Wednesday 17th October 2012
quotequote all
Du1point8 said:
if its always a &, etc

http://www.techonthenet.com/access/questions/parse...

parsing a string and looking for a delimiter (& in this case)

is there anytime it would fall out of this assumption?

If there is no & it wouldnt split it.
Not always.

It might just be the one name, like MR JOHN DOUGH, or similar variances.

crazy about cars

4,454 posts

171 months

Wednesday 17th October 2012
quotequote all
That would be very hard due to the variation of the "middle" bit but not impossible smile Assuming that your single field has a common pattern which is :

[Title] (space) [First/Middle Name] (space) [Last Name]

Simple explanation would be to get the first position and last position of the middle part. You can do this by counting chars from end of field until first space and repeat by counting from start until first space.
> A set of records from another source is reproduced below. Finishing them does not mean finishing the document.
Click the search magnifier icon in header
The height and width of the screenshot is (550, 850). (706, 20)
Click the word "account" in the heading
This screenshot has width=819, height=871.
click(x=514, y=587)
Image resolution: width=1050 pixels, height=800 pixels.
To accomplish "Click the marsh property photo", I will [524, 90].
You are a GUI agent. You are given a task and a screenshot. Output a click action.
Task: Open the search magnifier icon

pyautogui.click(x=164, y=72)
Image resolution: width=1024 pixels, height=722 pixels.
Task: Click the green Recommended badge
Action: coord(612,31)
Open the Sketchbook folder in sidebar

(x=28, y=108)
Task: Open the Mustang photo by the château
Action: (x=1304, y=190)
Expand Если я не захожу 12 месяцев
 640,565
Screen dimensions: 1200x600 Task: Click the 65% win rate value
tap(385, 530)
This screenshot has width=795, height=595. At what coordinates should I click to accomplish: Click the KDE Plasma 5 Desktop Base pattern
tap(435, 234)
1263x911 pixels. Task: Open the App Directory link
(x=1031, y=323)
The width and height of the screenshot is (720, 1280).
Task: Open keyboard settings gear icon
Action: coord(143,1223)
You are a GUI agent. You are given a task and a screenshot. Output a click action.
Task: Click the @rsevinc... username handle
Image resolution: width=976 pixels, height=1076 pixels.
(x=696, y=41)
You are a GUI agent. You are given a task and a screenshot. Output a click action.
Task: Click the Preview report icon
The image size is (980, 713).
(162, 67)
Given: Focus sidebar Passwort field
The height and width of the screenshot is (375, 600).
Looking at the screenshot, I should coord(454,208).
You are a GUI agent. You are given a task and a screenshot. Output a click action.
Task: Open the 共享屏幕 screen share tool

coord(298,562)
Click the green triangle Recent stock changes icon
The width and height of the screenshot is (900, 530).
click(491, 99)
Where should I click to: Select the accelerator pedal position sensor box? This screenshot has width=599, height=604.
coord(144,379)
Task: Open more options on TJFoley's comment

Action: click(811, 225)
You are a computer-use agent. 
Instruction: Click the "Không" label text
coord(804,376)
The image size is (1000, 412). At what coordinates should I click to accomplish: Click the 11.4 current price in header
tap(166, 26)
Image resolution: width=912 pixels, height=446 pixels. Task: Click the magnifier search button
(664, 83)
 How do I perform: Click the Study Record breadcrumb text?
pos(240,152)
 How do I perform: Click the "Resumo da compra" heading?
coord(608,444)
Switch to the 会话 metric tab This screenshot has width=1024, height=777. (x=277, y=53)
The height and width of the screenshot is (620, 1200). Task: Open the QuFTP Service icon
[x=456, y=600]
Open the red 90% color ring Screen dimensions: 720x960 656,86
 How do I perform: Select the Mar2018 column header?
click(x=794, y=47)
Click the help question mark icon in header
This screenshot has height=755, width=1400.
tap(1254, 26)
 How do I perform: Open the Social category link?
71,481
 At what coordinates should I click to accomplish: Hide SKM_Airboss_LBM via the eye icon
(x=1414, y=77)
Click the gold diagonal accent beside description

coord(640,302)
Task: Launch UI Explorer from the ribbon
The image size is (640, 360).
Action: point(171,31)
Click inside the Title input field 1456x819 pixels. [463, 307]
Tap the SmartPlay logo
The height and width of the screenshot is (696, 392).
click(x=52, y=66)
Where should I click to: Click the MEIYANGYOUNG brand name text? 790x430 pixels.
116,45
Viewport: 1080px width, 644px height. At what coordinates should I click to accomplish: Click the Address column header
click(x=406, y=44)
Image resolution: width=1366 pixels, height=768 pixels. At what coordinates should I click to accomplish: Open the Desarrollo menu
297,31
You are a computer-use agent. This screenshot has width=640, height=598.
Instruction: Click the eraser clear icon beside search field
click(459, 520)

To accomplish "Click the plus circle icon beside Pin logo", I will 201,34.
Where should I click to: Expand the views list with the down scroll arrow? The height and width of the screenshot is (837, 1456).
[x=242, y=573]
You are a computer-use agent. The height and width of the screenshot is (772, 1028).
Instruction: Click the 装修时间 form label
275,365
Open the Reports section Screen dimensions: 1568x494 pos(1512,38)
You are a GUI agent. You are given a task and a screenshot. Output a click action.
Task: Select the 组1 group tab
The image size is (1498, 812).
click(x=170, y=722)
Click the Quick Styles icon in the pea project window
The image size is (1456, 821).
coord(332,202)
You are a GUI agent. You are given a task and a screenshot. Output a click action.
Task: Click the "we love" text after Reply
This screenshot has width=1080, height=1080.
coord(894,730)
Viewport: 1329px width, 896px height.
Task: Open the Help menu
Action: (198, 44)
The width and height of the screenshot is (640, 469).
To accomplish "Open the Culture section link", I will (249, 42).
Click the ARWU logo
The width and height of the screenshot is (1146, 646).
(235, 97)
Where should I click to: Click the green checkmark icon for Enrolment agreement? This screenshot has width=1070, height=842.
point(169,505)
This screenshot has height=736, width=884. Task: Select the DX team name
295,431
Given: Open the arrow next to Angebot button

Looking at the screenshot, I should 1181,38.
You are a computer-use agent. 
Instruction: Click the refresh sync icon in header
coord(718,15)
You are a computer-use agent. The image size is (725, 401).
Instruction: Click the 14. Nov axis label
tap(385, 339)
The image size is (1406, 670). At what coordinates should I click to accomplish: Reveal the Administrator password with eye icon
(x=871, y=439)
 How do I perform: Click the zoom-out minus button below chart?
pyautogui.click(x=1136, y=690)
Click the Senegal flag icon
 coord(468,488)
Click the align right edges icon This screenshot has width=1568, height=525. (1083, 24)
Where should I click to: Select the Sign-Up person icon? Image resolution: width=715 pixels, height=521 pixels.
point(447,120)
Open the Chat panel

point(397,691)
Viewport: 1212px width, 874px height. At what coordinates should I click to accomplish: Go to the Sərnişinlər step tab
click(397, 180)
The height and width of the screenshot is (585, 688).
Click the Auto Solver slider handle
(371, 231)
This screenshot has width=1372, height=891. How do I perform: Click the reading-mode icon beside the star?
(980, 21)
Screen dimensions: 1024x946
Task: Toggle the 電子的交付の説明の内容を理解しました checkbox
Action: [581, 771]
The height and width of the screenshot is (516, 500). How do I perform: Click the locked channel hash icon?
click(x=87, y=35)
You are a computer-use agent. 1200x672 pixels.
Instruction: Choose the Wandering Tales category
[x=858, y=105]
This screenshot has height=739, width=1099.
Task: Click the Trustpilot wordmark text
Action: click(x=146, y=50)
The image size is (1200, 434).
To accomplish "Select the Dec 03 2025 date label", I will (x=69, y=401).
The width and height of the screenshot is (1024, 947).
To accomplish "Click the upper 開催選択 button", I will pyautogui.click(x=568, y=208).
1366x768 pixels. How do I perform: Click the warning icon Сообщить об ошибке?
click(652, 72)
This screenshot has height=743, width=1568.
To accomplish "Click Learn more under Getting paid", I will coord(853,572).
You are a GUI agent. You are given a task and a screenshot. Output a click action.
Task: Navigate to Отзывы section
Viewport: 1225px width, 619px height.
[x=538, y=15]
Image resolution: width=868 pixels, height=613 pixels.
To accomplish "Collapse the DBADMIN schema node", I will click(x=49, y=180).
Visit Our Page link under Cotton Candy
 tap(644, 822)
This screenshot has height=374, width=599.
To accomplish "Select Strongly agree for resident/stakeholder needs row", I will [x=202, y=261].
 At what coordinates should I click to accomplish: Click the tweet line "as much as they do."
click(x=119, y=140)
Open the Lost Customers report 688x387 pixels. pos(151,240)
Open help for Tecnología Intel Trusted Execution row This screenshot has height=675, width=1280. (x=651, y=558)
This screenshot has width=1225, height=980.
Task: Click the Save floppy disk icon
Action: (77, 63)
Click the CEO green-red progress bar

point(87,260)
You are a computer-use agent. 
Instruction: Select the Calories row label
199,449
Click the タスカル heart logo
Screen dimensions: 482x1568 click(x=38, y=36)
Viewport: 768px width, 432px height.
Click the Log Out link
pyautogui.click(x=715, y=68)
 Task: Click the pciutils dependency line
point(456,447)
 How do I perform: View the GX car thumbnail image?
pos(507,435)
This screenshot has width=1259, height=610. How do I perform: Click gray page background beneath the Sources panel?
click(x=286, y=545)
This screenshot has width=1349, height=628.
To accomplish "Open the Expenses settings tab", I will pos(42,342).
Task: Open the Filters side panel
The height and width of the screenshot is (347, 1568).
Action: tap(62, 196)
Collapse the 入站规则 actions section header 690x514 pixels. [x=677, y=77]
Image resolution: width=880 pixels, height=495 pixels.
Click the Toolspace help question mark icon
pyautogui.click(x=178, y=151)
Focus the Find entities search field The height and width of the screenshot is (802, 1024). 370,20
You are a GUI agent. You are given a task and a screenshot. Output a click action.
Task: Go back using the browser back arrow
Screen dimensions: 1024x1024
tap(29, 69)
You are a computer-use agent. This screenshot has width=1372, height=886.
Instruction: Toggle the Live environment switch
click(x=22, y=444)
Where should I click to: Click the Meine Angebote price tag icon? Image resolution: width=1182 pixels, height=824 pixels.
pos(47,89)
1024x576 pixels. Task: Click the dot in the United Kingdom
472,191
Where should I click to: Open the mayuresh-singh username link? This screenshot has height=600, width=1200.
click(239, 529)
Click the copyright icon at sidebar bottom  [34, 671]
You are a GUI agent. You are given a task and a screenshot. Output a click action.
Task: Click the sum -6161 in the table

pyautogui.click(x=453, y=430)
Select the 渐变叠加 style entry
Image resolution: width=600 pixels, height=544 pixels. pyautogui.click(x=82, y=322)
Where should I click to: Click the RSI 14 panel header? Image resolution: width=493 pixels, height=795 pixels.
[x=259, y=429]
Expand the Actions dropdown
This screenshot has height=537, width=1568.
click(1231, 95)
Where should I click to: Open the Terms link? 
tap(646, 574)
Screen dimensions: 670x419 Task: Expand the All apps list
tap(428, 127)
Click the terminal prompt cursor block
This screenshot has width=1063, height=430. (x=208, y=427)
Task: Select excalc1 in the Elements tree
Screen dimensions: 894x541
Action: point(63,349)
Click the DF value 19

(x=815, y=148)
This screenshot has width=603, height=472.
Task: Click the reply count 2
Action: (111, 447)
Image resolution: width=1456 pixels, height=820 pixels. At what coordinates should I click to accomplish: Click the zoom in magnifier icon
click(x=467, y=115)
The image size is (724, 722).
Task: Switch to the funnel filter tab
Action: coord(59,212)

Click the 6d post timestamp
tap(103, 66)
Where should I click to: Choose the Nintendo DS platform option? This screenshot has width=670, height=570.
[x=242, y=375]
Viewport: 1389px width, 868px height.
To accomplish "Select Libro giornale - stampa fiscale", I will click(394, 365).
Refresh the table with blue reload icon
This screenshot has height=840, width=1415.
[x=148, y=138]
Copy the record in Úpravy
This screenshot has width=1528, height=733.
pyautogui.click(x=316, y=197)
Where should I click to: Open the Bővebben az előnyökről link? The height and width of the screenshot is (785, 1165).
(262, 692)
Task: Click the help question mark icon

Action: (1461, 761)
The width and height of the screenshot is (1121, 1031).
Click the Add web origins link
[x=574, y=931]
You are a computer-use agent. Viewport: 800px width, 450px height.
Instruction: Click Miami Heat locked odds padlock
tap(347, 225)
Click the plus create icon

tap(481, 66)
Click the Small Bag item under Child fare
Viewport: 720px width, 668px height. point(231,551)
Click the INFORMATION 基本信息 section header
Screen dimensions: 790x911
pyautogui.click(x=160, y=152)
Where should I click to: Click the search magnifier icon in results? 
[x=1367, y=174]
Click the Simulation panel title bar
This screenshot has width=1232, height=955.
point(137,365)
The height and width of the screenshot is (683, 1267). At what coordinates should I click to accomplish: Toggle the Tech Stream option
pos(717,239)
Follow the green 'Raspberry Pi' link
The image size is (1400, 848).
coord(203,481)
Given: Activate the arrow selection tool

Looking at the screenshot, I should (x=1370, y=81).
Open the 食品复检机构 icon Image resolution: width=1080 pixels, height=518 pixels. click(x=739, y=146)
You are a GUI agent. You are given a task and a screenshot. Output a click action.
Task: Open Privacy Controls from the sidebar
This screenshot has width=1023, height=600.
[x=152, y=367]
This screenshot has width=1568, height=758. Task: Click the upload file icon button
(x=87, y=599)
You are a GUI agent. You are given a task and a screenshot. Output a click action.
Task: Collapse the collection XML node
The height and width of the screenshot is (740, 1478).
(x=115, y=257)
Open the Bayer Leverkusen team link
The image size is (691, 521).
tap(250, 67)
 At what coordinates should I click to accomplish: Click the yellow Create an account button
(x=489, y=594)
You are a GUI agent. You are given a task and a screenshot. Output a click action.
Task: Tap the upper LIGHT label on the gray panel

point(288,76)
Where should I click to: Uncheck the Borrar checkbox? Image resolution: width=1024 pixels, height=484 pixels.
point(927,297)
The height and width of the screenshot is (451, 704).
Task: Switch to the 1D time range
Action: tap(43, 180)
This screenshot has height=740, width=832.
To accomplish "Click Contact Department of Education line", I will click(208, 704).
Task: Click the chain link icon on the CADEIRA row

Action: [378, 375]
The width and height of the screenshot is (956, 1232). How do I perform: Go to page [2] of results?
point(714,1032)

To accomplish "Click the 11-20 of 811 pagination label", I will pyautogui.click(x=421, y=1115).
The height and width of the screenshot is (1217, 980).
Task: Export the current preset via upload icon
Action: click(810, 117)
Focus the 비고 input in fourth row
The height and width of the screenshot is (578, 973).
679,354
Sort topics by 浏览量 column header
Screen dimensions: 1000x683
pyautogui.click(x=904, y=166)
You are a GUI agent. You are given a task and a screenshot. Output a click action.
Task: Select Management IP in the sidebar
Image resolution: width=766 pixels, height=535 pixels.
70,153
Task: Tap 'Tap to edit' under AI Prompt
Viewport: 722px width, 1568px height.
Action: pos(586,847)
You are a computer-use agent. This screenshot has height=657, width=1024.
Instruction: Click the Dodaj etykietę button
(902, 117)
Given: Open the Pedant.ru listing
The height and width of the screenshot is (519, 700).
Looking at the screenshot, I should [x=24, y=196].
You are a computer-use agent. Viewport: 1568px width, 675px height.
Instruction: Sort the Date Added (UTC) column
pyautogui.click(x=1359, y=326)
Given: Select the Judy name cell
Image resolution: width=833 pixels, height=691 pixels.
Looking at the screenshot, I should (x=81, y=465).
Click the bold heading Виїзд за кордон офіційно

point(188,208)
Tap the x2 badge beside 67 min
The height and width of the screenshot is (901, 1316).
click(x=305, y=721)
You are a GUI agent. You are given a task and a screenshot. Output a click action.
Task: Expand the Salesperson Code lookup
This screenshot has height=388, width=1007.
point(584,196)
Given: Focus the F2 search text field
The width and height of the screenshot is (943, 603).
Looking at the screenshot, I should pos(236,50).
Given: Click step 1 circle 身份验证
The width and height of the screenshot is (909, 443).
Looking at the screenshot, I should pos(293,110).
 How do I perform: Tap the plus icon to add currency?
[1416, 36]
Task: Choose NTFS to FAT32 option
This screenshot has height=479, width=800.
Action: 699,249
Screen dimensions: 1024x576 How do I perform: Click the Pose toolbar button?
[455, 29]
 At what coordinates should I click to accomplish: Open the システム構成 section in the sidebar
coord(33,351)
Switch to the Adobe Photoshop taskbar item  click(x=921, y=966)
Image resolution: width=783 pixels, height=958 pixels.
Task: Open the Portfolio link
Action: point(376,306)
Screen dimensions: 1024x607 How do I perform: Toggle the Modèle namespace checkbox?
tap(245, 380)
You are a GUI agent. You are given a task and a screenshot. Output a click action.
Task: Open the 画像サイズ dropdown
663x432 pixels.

It's a fairly complex process and could be resource intensive. I also wouldn't recommend using the way you have posted to split. I would prefer using a query to achieve your goals smile

edit: there can be spaces in the middle bit as long as there's a space before Last Name and after Title.

Mikeyplum

Original Poster:

1,646 posts

171 months

Wednesday 17th October 2012
quotequote all
crazy about cars said:
That would be very hard due to the variation of the "middle" bit but not impossible smile Assuming that your single field has a common pattern which is :

[Title] (space) [First/Middle Name] (space) [Last Name]

Simple explanation would be to get the first position and last position of the middle part. You can do this by counting chars from end of field until first space and repeat by counting from start until first space.

It's a fairly complex process and could be resource intensive. I also wouldn't recommend using the way you have posted to split. I would prefer using a query to achieve your goals smile
Thanks.

Unfortunatley, not all of the records have the same "patter", if you like.

Some may be - [Title] (space) [First name] (space) (&) (space) [First name] (space) [Last Name)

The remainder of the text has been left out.